* **TEXTO DE LA PÁGINA**:
A José Ignacio Latorre siempre le interesó ese gesto tan simple como universal: la mirada de un niño que, por primera vez, se queda quieto ante el cielo. En esa pausa —dice— empieza todo. El asombro es el motor, la chispa previa al conocimiento, la ventana por donde entra la necesidad humana de comprender. Y, para él, esa capacidad de maravillarse define la esencia misma de la ciencia. “Una persona que no se asombra, decía Einstein, está ciego”, repite, convencido de que esa frase abriga una verdad profunda: antes de cualquier ecuación, teoría o telescopio, viene la emoción de enfrentarse al misterio.
Ese espíritu es el que ha guiado su vida. Físico teórico especializado en partículas elementales, computación cuántica e inteligencia artificial, Latorre ha dirigido centros científicos en Abu Dhabi y Singapur, y ha contribuido a modelar algunos de los debates más urgentes sobre el futuro de la humanidad. Pero aun con décadas de experiencia, conserva un entusiasmo juvenil.
El cielo como punto de partida, según el físico

Latorre cree que mirar el cielo siempre ha sido un acto de resistencia ante la mezquindad terrestre. Allí no hay envidias, ni gritos, ni urgencias: solo orden, repetición y un silencio que invita a pensar. “El cielo nos sugiere verdad”, afirma. Y en esa búsqueda de verdad, él encuentra la semilla de todas las civilizaciones. Los antiguos mayas, los sabios de Alejandría, los astrónomos persas: todos miraron arriba para descifrar el mundo.

* **DATOS SIN PROCESAR**:
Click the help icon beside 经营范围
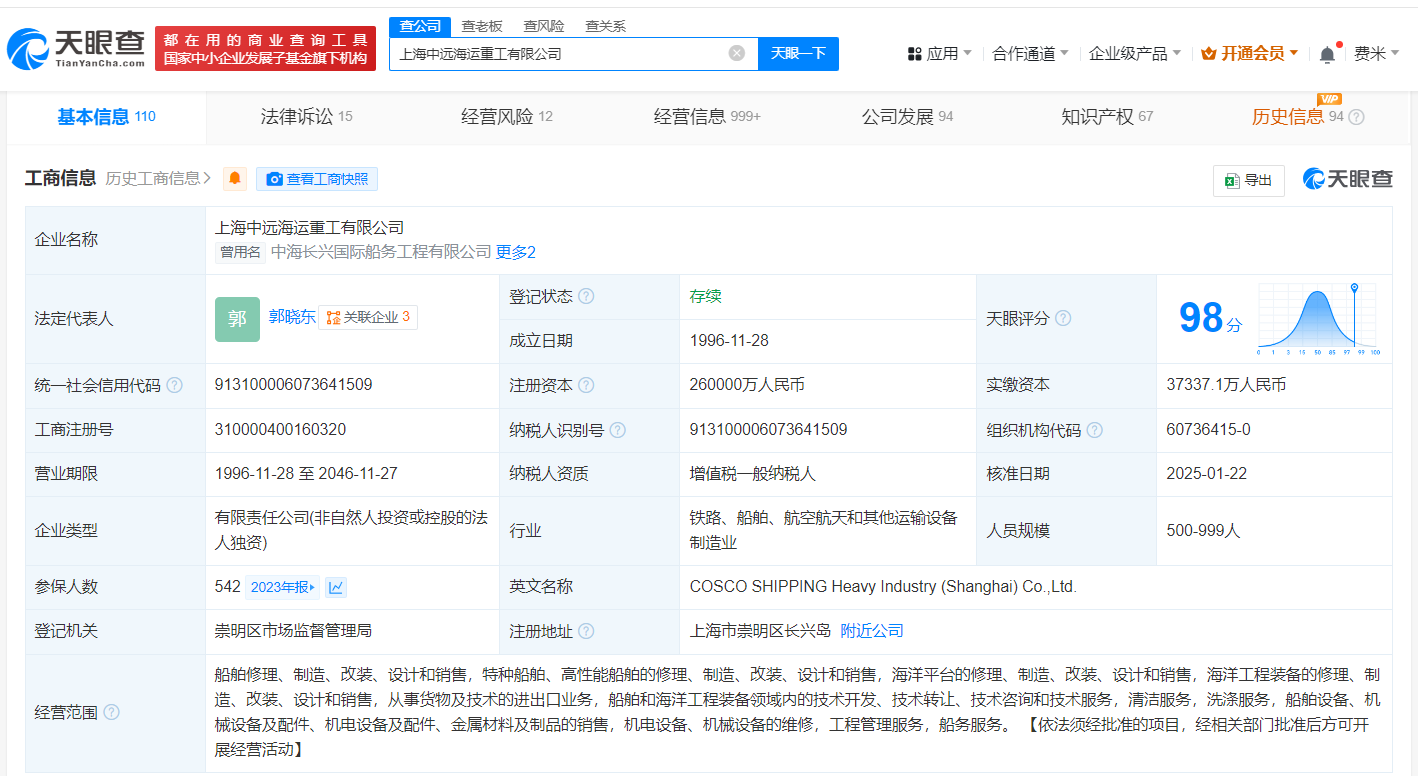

* **TAREAS PENDIENTES**:
[1] Traduce al inglés esta oración del texto sobre José Ignacio Latorre: "Latorre cree que mirar el cielo siempre ha sido un acto de resistencia ante la mezquindad terrestre."
[2] Resume en dos oraciones el texto sobre José Ignacio Latorre.
[3] Prosigue el texto sobre José Ignacio Latorre desde el punto en que termina.

* **RESULTADOS**:
[1] Latorre believes that looking at the sky has always been an act of resistance against earthly pettiness.

[2] El físico teórico José Ignacio Latorre considera que el asombro, como el de un niño que mira el cielo por primera vez, es la chispa previa al conocimiento y la esencia de la ciencia, y tras décadas de experiencia dirigiendo centros científicos en Abu Dhabi y Singapur conserva un entusiasmo juvenil. Para él, mirar el cielo es un acto de resistencia ante la mezquindad terrestre que sugiere verdad, y en esa búsqueda ve la semilla de todas las civilizaciones.

[3]
Hoy, esa necesidad de comprender permanece intacta. Y, para el físico, es la razón por la que seguimos fascinados con fenómenos que parecen lejanos pero que nos afectan directamente: la muerte de una estrella, la caída de un meteorito, la posibilidad de otras inteligencias. El universo, dice, nos obliga a pensar a largo plazo, a escala cósmica, y nos recuerda que la vida humana es apenas un parpadeo.
Cuando el Sol muera
Explicar cómo opera el Sol es, para el físico, una oportunidad de derribar el mito de la estabilidad. El astro que vemos cada día —aparentemente inmutable— es, en realidad, un escenario salvaje donde dos fuerzas titánicas chocan sin descanso: la gravedad, que intenta colapsarlo, y la fusión nuclear, que lo empuja a expandirse. Ese equilibrio lo sostiene… por ahora.
Un día, el Sol se quedará sin hidrógeno. Vendrán explosiones, contracciones, la transformación en gigante roja y, con ella, la muerte de la Tierra. “Le quedan unos 5.000 millones de años”, señala el físico. Esa perspectiva —la de entender la vida de una estrella como un ciclo lógico— es la que permite comprender también los fenómenos más violentos del cosmos: las supernovas, por ejemplo, explosiones tan luminosas que pueden brillar más que una galaxia completa.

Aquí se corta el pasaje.